Excluídas do campo sexual, mas associadas a uma forma de erotismo durante o período arcaico, objeto de silêncio no período clássico, por serem desconsideradas como parte do campo social (e, por conseguinte do sexual), as relações sexuais entre mulheres passariam a ser percebidas de outras formas durante o período helenístico. No entanto, apesar da distância temporal destes textos, suas naturezas distintas e das transformações que acabamos de indicar, podemos destacar duas constantes presentes nos discursos gregos: a ausência de condenação moral relativa às relações entre mulheres em si e a indistinção referente às duas parceiras envolvidas.” (Boehringer, 2007: 205. Tradução livre do original francês).

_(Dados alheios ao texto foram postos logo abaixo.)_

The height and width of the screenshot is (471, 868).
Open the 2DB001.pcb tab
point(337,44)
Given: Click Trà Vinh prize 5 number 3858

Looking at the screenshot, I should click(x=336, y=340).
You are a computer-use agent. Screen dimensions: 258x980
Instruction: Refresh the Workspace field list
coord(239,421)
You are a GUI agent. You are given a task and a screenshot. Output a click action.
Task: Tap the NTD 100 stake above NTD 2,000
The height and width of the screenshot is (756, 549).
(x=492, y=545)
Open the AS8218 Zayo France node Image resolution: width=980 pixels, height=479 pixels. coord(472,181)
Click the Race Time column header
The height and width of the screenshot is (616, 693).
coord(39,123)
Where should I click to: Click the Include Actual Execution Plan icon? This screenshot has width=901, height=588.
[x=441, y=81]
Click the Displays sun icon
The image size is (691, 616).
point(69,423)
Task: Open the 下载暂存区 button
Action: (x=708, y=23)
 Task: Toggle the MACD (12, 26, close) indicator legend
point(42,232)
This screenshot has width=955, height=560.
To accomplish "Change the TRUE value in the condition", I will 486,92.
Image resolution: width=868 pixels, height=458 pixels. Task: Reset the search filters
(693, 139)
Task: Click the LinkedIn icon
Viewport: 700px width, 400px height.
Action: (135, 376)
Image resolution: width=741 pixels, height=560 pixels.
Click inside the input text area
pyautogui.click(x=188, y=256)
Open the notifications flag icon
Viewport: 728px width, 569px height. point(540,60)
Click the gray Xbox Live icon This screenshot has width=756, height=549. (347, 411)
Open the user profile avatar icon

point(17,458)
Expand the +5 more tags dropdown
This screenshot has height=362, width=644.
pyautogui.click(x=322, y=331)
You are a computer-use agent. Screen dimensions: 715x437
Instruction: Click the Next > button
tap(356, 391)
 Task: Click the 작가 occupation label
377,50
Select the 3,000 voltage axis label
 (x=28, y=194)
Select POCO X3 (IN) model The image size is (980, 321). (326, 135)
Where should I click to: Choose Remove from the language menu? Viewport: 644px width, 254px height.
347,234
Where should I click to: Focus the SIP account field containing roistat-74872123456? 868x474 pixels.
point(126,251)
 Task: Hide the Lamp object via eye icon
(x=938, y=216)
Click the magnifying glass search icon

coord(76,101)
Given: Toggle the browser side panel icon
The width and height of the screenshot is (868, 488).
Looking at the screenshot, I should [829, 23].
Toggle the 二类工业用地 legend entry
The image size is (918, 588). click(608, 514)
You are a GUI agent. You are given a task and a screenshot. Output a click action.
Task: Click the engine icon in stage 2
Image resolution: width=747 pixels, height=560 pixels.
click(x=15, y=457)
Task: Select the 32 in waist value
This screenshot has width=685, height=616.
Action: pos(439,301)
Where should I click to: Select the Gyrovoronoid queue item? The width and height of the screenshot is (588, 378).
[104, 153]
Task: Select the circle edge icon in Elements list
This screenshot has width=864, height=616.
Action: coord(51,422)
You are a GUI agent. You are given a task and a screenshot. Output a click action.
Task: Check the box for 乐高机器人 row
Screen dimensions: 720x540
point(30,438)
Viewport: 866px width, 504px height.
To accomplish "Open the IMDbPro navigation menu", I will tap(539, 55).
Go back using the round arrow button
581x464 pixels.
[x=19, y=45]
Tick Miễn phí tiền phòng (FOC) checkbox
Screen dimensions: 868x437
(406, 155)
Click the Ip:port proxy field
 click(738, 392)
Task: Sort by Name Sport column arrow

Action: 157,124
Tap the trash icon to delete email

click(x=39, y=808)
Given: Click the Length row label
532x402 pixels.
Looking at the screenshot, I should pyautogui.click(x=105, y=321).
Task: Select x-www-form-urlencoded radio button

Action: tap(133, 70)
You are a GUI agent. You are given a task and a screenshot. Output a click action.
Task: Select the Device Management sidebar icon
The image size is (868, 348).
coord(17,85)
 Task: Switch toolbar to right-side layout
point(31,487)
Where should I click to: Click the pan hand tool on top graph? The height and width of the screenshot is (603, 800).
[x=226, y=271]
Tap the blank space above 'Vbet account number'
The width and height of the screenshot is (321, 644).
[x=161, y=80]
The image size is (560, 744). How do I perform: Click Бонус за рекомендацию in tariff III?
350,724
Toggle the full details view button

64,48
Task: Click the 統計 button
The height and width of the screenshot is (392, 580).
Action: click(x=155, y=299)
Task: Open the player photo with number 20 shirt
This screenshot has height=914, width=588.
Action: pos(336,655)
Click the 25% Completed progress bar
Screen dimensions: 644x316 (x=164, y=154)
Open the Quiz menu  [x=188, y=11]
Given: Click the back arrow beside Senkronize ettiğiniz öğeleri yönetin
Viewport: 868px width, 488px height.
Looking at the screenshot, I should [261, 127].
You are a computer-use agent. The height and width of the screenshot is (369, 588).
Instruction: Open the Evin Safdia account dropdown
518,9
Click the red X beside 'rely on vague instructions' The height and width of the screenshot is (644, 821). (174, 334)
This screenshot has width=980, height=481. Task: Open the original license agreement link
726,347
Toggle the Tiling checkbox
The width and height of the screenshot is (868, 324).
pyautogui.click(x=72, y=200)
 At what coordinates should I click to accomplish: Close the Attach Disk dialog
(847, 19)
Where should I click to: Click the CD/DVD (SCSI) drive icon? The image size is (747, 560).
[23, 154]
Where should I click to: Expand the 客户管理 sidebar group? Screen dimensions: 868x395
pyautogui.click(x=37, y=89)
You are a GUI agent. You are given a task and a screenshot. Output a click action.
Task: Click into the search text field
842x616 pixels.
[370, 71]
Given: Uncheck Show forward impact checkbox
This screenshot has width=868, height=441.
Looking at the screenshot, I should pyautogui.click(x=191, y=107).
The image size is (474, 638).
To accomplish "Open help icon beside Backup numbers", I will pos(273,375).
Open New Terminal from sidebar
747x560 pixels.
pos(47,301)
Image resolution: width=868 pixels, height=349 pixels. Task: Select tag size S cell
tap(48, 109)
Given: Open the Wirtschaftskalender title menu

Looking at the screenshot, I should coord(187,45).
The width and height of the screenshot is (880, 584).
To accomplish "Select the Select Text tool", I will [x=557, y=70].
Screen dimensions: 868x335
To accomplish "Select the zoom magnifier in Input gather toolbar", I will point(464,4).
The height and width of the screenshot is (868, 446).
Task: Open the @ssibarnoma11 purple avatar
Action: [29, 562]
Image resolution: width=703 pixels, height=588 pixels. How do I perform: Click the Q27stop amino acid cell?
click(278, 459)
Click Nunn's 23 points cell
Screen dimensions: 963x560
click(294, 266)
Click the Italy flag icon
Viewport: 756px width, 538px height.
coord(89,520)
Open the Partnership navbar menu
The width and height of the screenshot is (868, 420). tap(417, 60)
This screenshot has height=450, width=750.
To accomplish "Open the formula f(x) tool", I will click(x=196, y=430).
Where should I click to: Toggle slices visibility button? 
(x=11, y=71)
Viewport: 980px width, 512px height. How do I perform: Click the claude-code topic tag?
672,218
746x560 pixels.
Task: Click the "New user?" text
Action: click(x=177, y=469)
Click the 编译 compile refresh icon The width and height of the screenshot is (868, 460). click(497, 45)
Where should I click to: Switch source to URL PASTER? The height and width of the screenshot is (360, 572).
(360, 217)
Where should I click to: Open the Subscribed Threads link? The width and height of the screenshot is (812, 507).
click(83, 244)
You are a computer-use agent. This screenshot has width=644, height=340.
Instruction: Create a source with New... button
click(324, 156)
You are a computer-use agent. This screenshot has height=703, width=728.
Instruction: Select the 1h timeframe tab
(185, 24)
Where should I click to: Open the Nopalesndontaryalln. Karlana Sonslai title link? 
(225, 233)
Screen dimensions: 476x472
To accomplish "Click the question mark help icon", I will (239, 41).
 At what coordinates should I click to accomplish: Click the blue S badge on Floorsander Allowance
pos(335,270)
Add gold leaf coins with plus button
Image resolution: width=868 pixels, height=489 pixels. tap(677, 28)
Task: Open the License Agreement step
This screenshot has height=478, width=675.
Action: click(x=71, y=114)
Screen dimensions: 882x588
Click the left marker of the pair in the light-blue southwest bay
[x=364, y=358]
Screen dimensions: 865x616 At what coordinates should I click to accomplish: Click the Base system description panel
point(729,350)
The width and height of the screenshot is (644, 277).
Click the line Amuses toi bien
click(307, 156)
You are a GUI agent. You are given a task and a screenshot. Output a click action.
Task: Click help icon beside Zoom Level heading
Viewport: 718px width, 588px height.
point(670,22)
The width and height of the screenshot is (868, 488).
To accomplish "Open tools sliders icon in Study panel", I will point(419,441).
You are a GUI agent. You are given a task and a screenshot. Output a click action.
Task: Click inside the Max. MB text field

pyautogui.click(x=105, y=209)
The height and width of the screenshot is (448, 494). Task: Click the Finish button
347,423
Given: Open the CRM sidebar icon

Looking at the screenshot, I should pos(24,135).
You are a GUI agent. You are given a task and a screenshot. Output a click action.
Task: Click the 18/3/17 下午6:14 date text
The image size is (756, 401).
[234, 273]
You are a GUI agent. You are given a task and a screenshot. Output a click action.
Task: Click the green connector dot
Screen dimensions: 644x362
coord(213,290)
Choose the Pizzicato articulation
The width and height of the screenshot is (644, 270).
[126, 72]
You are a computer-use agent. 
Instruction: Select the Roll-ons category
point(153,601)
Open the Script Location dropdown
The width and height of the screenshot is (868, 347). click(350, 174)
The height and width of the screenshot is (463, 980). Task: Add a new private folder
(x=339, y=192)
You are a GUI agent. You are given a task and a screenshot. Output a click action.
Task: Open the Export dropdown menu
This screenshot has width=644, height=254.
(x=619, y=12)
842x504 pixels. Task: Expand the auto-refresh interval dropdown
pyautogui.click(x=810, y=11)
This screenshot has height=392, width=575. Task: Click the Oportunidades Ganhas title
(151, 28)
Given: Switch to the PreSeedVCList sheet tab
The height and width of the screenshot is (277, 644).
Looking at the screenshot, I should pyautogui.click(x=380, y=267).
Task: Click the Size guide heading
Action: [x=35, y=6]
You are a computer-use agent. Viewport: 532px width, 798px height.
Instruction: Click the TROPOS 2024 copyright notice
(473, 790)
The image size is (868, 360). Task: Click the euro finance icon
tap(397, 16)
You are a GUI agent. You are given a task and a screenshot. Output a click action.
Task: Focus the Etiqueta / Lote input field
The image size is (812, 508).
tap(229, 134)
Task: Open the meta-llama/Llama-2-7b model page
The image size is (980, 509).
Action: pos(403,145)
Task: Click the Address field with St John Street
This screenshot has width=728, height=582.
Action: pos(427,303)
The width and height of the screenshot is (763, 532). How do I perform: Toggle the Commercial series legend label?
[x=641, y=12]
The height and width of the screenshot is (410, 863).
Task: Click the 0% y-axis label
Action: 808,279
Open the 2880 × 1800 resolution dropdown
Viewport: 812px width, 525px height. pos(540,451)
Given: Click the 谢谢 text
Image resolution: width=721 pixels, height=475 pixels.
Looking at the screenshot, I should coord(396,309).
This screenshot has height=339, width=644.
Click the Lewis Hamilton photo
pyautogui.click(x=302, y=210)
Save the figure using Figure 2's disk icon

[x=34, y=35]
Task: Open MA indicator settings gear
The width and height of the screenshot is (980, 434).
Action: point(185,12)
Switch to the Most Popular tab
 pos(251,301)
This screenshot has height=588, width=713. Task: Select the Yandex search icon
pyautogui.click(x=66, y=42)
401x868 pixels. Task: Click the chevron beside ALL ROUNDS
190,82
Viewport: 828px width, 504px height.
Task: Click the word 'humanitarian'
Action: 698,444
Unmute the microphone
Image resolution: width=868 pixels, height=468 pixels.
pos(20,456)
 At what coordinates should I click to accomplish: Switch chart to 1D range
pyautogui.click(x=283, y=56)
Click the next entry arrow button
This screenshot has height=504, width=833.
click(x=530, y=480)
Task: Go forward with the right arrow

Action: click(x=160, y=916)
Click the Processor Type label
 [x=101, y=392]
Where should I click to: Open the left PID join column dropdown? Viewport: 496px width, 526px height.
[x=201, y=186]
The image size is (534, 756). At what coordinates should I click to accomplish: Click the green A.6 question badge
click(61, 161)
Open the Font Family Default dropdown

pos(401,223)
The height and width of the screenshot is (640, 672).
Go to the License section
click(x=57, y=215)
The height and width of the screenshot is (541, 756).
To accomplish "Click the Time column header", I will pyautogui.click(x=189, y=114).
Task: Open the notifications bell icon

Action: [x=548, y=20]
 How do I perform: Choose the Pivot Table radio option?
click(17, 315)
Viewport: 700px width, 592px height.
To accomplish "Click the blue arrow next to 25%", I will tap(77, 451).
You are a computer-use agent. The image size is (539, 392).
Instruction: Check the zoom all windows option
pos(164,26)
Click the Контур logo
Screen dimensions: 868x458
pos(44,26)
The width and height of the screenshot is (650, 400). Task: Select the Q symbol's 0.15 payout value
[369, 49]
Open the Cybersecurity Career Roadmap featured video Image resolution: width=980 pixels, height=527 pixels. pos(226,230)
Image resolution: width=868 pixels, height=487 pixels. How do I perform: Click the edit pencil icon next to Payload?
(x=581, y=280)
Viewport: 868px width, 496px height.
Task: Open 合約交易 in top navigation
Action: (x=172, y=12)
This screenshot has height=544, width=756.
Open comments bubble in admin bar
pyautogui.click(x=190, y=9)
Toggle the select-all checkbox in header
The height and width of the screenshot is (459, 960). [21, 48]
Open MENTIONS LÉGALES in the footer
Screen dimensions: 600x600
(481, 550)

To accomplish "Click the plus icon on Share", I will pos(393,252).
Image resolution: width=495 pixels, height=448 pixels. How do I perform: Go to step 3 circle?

Ademais, não é excessivo sublinhar que, de acordo com as análises feitas por esta autora, avaliações de fato explicitamente negativas relativas à temática das relações entre mulheres são relativamente tardias quando consideramos o conjunto dos discursos gregos e romanos antigos. Elas remontam aos primeiros séculos de nossa era e, ainda assim, sua carga negativa encontra justificativas e particularidades que devem ser analisadas no contexto discursivo e cultural em que elas emergem. Pois só assim podemos ser capazes de mensurar de modo mais sensato seus respectivos valores culturais e, sobretudo, morais, quanto à sua representatividade para uma dada época. 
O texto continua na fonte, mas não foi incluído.